Leżąca w Ameryce Środkowej Kostaryka poczyniła ogromny postęp w dziedzinie ochrony środowiska. „Dekarbonizacja to ważne zadanie dla naszego pokolenia, a nasz kraj powinien być jednym z pierwszych – albo i pierwszym – na świecie, który się go podejmie” — stwierdził Carlos Alvarado, 38-letni prezydent Kostaryki, wydając decyzję, że 99% zapotrzebowania państwa na energię zaspokoją źródła odnawialne. Z ową wielką, proekologiczną zmianą wiąże się także ambitny plan, zakładający ograniczenie i całkowitą rezygnację z samochodów napędzanych paliwami kopalnymi do końca kadencji prezydenckiej Alvarado, to znaczy do 2021 roku.

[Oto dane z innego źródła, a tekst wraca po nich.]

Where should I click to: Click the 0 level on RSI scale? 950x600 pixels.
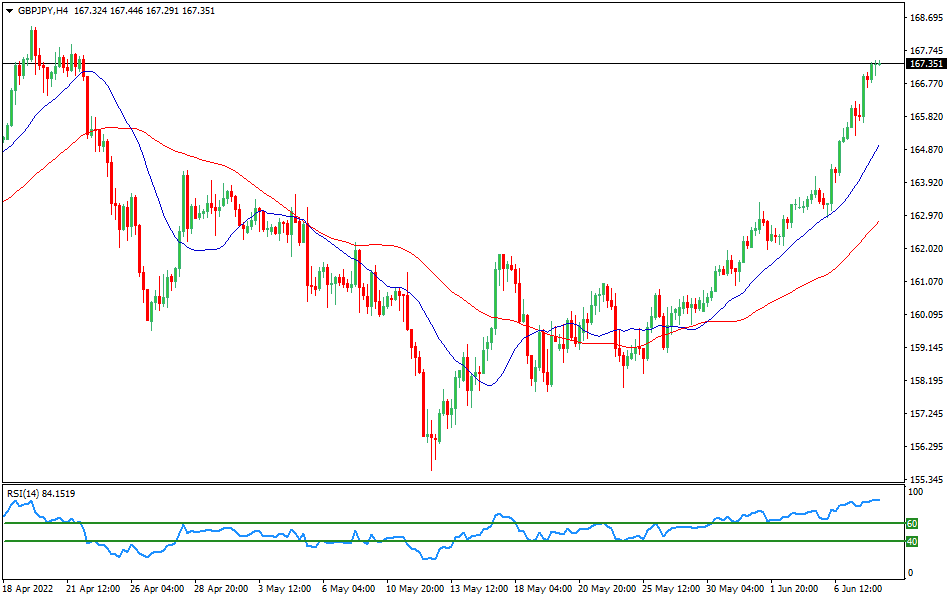click(909, 573)
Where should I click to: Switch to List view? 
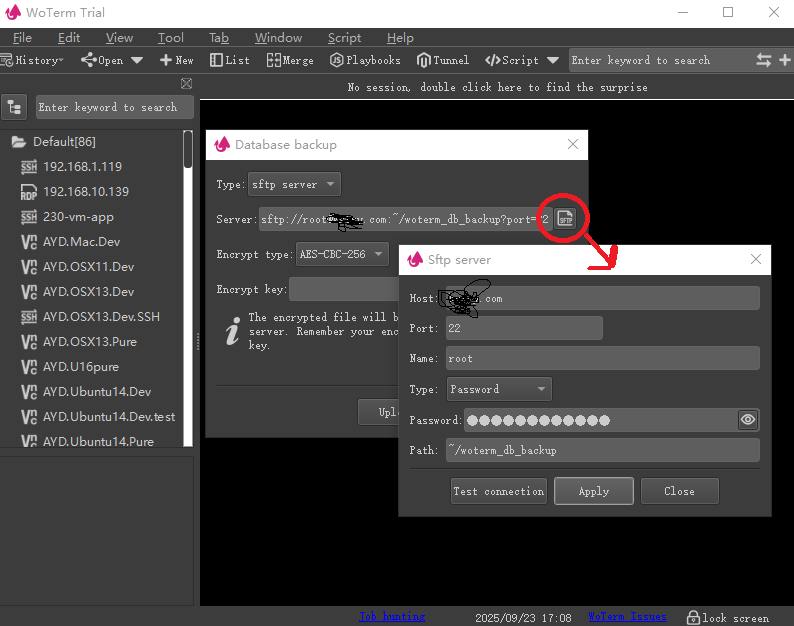[x=230, y=60]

Reforma tego rodzaju okaże się pewnie niemałym wyzwaniem, gdyż ulice kostarykańskiej stolicy, San José, są stale zakorkowane, zaś rynek motoryzacyjny w kraju rośnie każdego roku aż o 25%, podczas gdy udział aut elektrycznych i hybrydowych wynosi w nim mniej niż 2%. Zamierzenia prezydenta Alvarado mogą zatem stanowić wielki krok naprzód, jeśli chodzi o ratowanie zasobów naturalnych Ziemi, i w dłuższej perspektywie będą mieć ogromny wpływ na środowisko.

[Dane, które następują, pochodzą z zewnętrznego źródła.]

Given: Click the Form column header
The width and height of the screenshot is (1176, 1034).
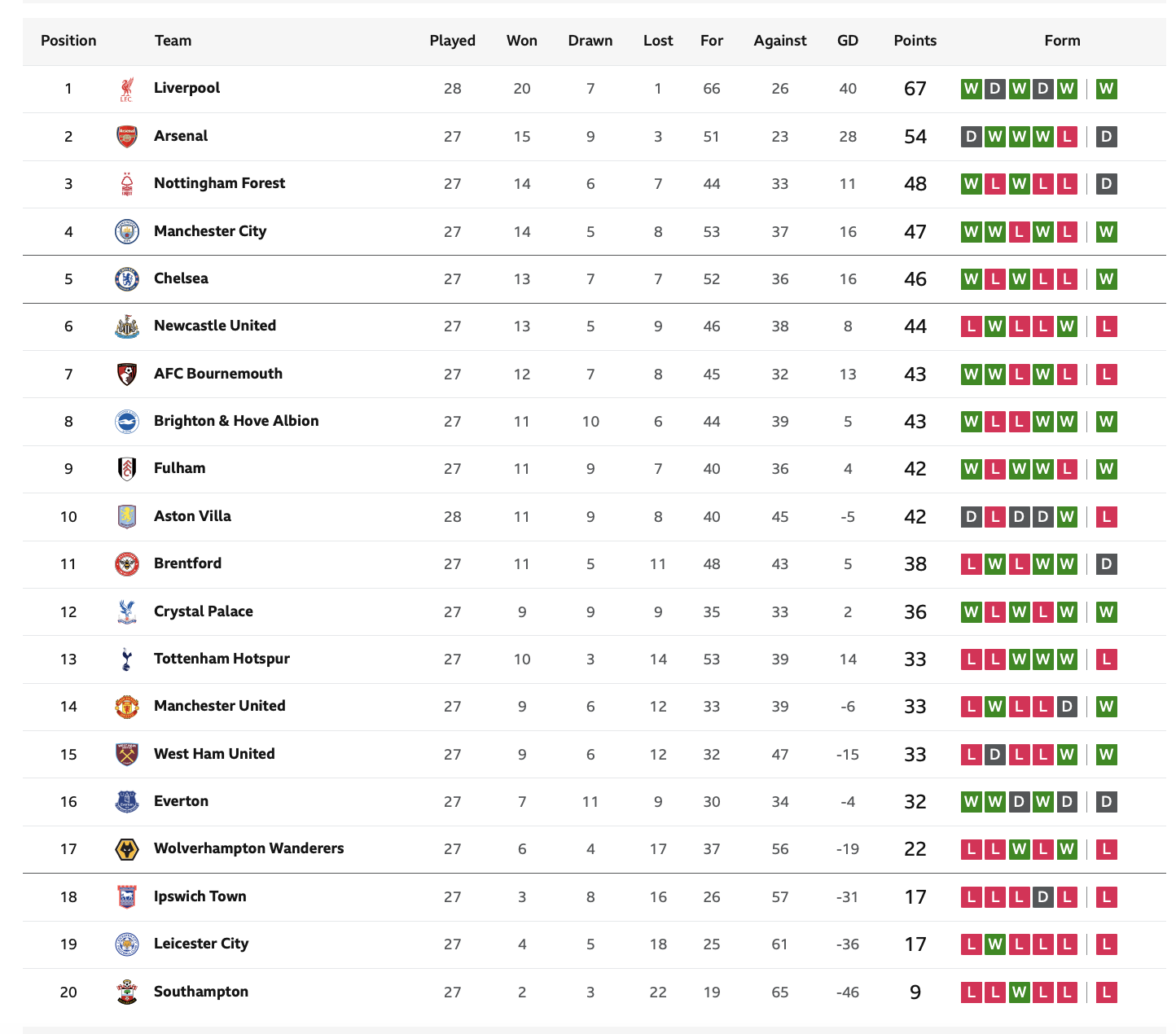Looking at the screenshot, I should click(x=1062, y=41).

Z drugiej strony naukowcy i badacze odnoszą się do pomysłu z pewną rezerwą. Według nich próba pełnej eliminacji paliw kopalnych z obiegu gospodarczego w ciągu kilku lat prawdopodobnie wcale się nie powiedzie.
Trudno orzec, czy Kostaryce uda się uczynić Ziemię bardziej zieloną, jedno jest jednak pewne: plan przyczynia się do rozpowszechnienia idei ochrony środowiska oraz troski o czystość powietrza na naszej planecie. A to może być skutek znacznie cenniejszy, niż sądzimy – przecież każde wielkie przedsięwzięcie bierze początek w śmiałym pomyśle ludzi, którzy wierzą w to, co robią.